上の補記

 「言わんとするところ」が、文章にしたとたんに変質してしまう。もどかしいですわ。
 「意味不明」と口に出して言うことの問題は、ある種の「わかりやすさ」の問題でもあると考えて書き始めたのだけど。
 人は「意味不明」と言うにせよ「わかりやすい」と言うにせよ、よその人の顔色をうかがいながらそうするというところがあって、それが何とも気持ち悪いのである。

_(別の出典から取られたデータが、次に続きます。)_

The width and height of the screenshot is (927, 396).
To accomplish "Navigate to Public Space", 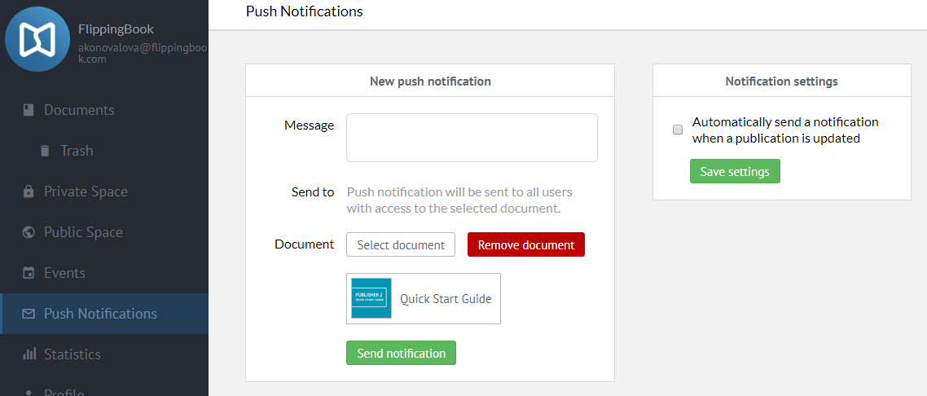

 引用した記事の筆者にしても、くだんの男の頭越しに、読者と結託して「ほら、意味不明だよね。おかしな人もいるもんですねえ。あはは」などと確認し合っているような様子が目に浮かんで気色悪い。「あはは」じゃねえよ。新聞記者が「意味不明」と言うということは、「取材していない」ということを意味するのであって、いばって言うことじゃねえぜよ。
 よく考えてみると、「わかりやすい」ってのもすんごく変な言葉であるよ。「(私は)わかった」と言うのなら私もわかる。ところが、「わかりやすい」っつうのは、誰にとって「わかりやすい」のでありますか。世間一般の人々にとって? 「わかりやすい」とか言うやつは、お前どこ見てそう言ってるんじゃい、そう疑問に思うのでありまする。まっすぐ見なさい、まっすぐ。
 そうやって語られる「意味不明」とか「わかりやすい」という言葉は、「理解」よりも、むしろ「政治」や「秩序」といったことがらに関係しているのではないだろうか。「みんな」が結託して「理解してよい言葉」と「理解すべきでない言葉」に世界を区分けしていくような、なんて言ったらあまりに大げさだけど。